Sharpening My Knives ...

Anatoly Meronovich has a sophisticated office on the third floor of the MXT studio. Drenched in olive and hunter green, and accented with cherry wood, its sleek lines are the heirs to the nouveau/moderne tracery of MXT theatre. Nestled within these sleek and weightless angles are heavy bookshelves, meticulously filled with an almost infinite number of books. Coves and nooks reveal couches and magnificent hand-made clocks; on the walls hang intricate costume sketches in black and gold; a set model crafted from a honey-brown oak hovers in their midst, magically fastened to the wall.

It is the office of an artist.

There is a long table in Anatoly Meronovich's office. It is made out of gorgeously crafted wood and has a deep hunter's green leather top. Gold leaf adorns the table's plush hide. It is at this elegant table that we four pupils sit with our master, once a week, for an hour. We sit and we talk; we talk and we sit. What plays have we seen? What plays should we write about? What plays do we want to see? Plays, plays, and more plays; theatre, theatre, and more theatre.

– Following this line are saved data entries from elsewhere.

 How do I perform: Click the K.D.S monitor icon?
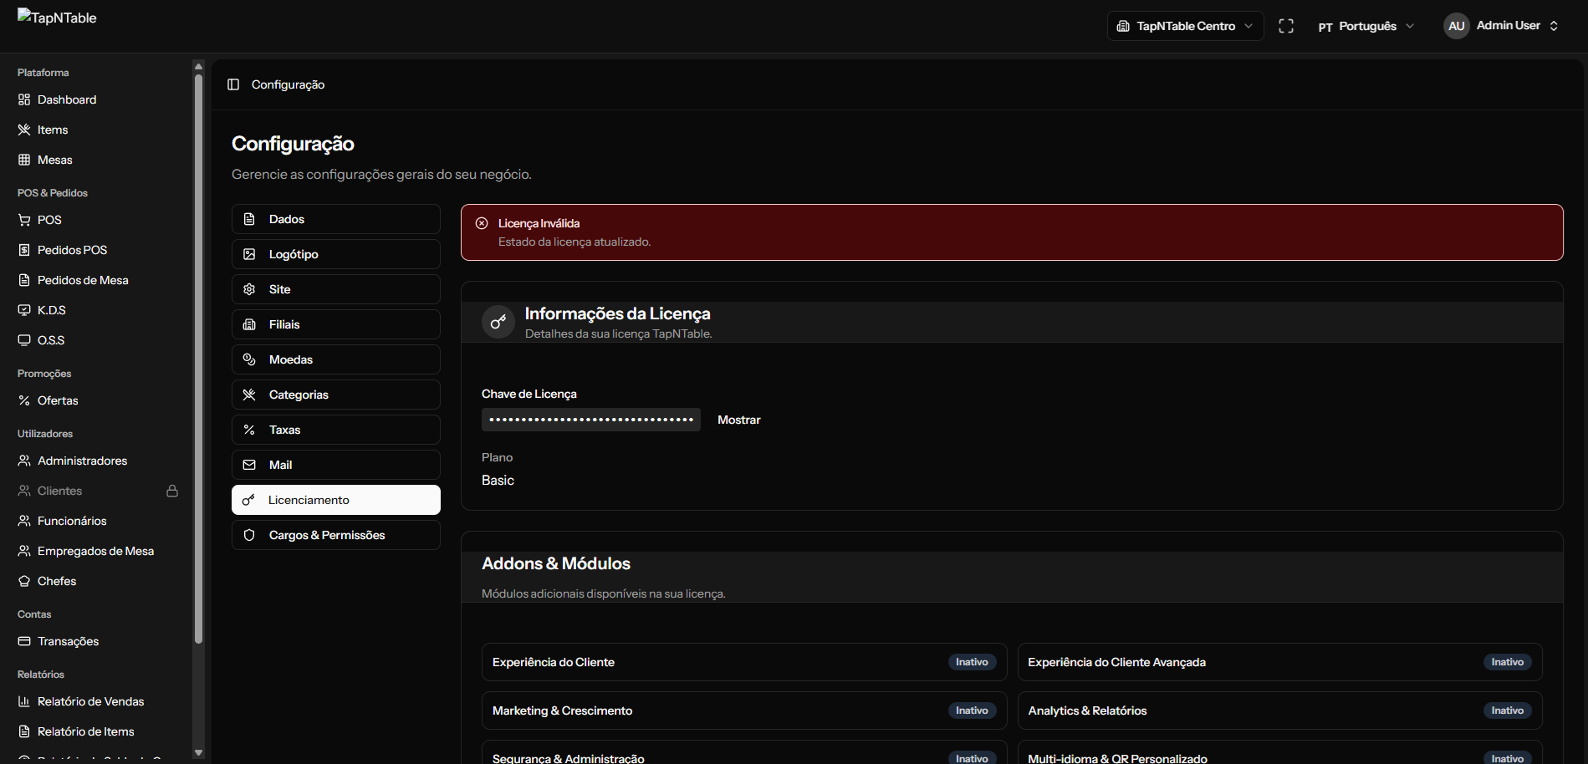(x=24, y=310)
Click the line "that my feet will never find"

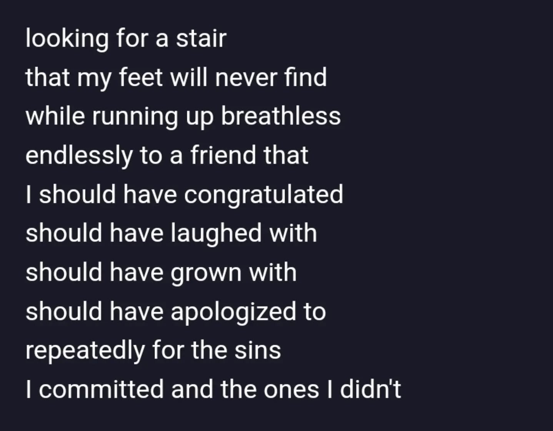point(176,77)
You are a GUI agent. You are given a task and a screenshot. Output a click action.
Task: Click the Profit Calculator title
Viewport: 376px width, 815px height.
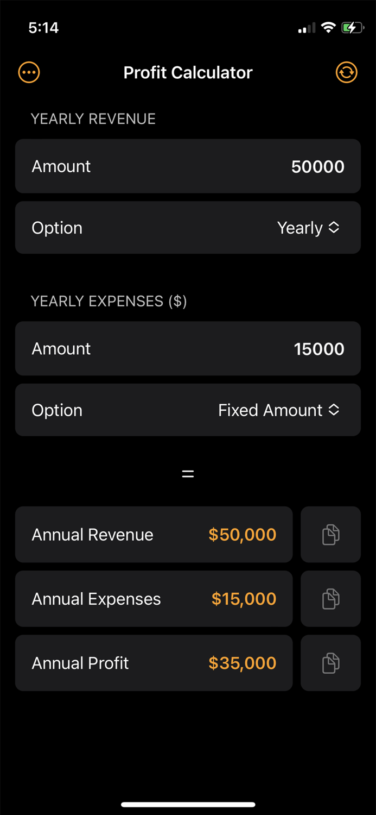(188, 72)
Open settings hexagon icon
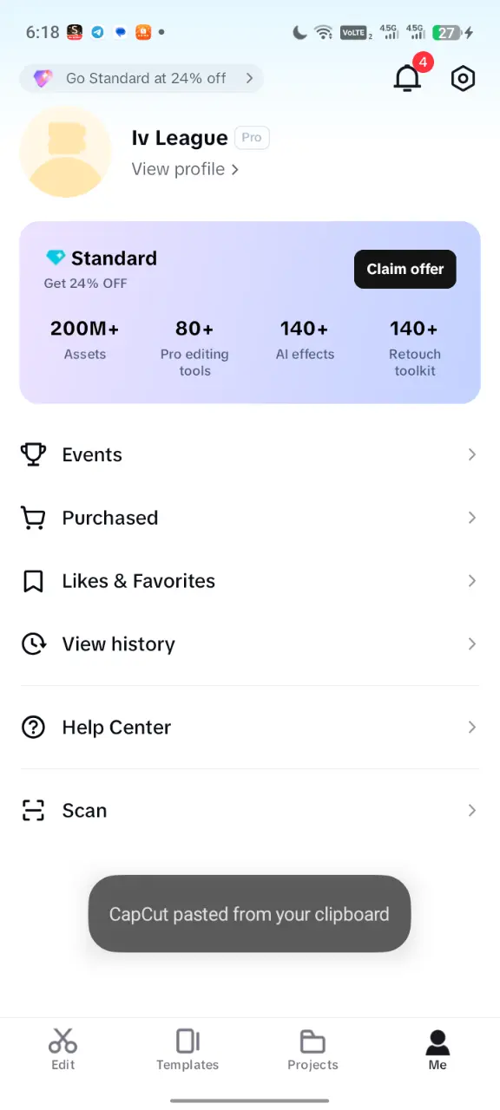The width and height of the screenshot is (500, 1110). click(464, 79)
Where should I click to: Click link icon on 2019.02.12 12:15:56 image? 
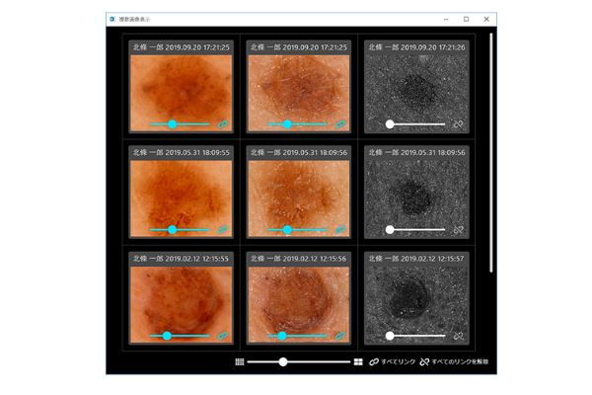341,336
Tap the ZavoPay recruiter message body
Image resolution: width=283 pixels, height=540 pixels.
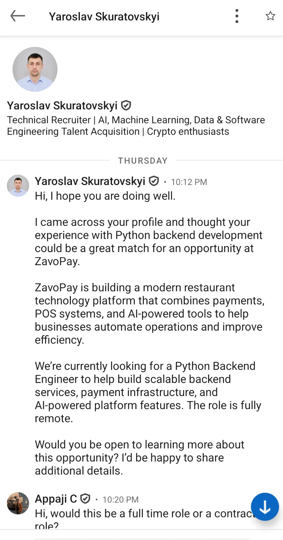tap(150, 333)
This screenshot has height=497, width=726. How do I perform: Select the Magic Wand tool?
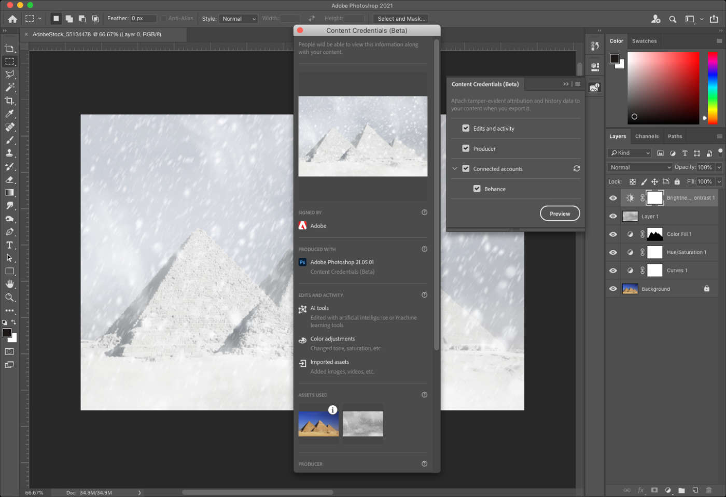pos(9,87)
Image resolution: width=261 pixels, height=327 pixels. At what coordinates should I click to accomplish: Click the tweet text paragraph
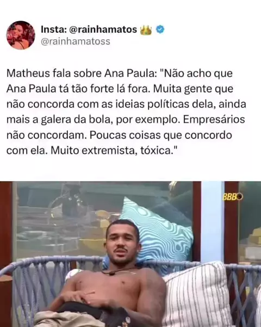coord(126,112)
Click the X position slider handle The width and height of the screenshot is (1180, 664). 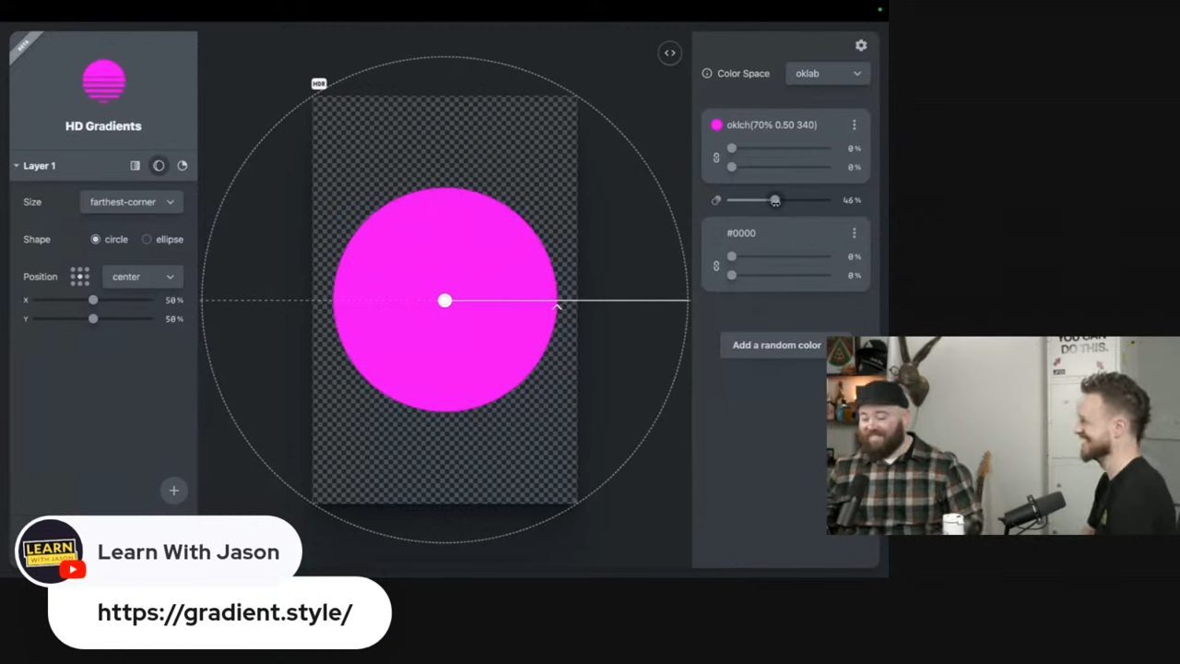pos(93,301)
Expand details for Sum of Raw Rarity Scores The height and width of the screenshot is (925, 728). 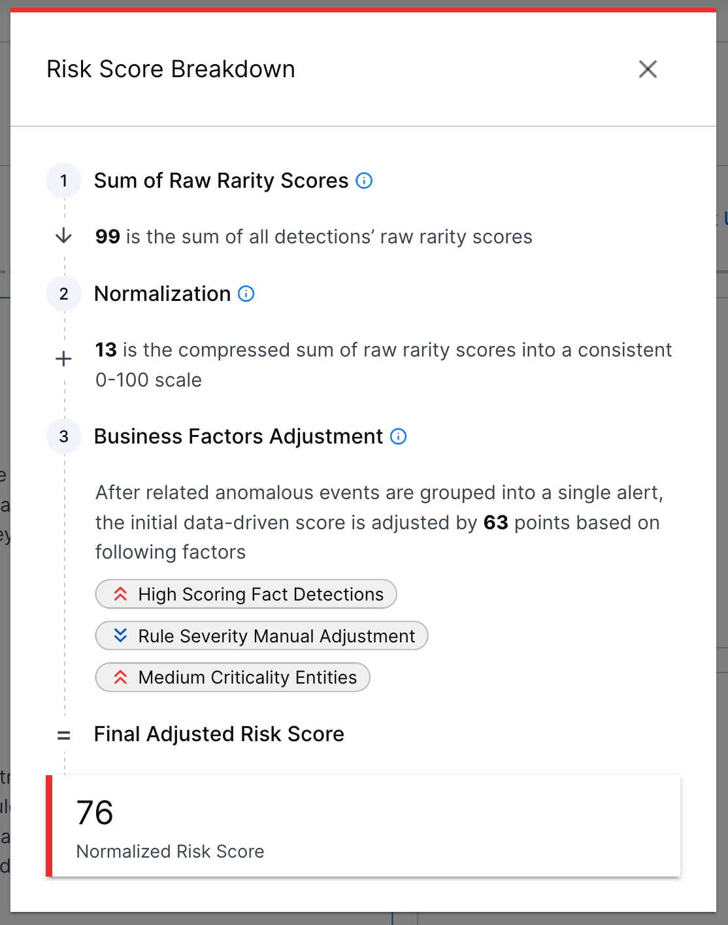(x=221, y=181)
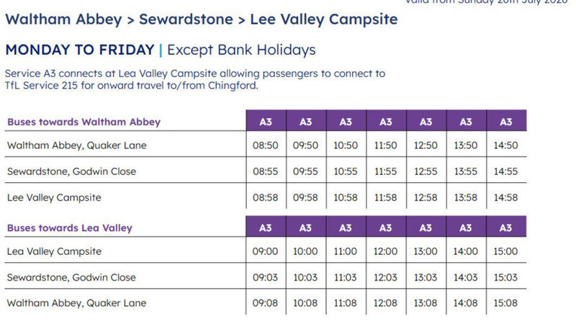This screenshot has width=576, height=324.
Task: Select the 12:03 Godwin Close time cell
Action: (385, 277)
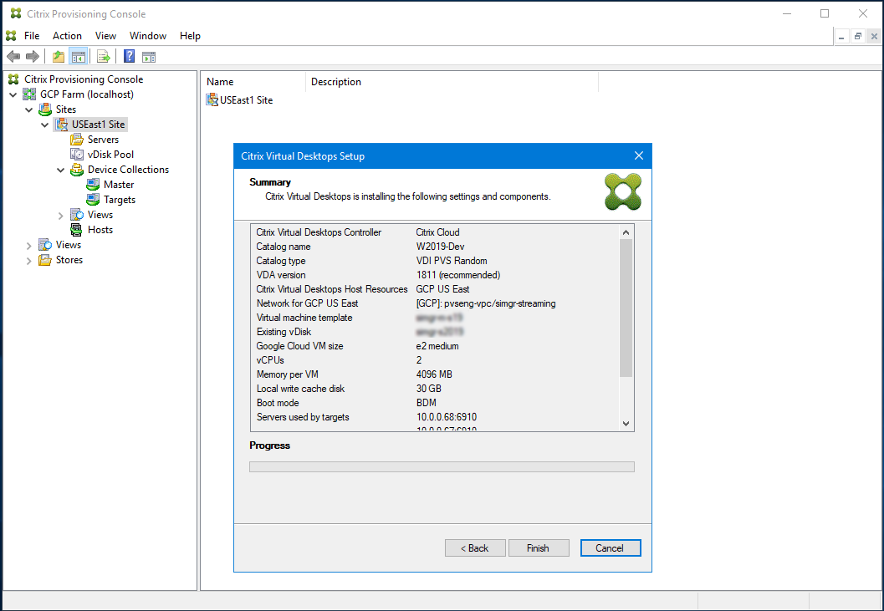The height and width of the screenshot is (611, 884).
Task: Click the back navigation arrow
Action: [x=13, y=56]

"Kisenia ..." Anatoly began, and then drifted into a conversation about the Lower Depths. The course of his train of thought may not have been clear, but it was on track: I cannot write about Kisenia. Check that - I cannot write a review about Kisenia. Why? A variety of reasons, but one that stood out -- and the reason for this electronic journal -- is that "some reviews can say everything in a few sentences - so why fill a page?"

Welcome to my first few sentences.

As Anatoly's rejection of my Kisenia paper came to rest after its circuitious lingual journey, another point was made clear: Anatoly would like a daily journal of our lives together. A way of documenting out lives, our experiences, our first impressions. "It's like a knife in the back. There's no warm-up; it's unfiltered and individual. Plus, you can make a statement and then refute that statement after you've had time to think about it."

Unfiltered statements are things that I am rather infamous for -- and not for good reasons.

For the next few weeks, I shall attempt to keep a daily journal of what I do, see, and live here in Moscow. Unlike my papers, where thesis statements and organizational flow plague me, and correct word use and spelling taunt me, this will be my circuitous conversation that eventually arrives at a point. A knife's point.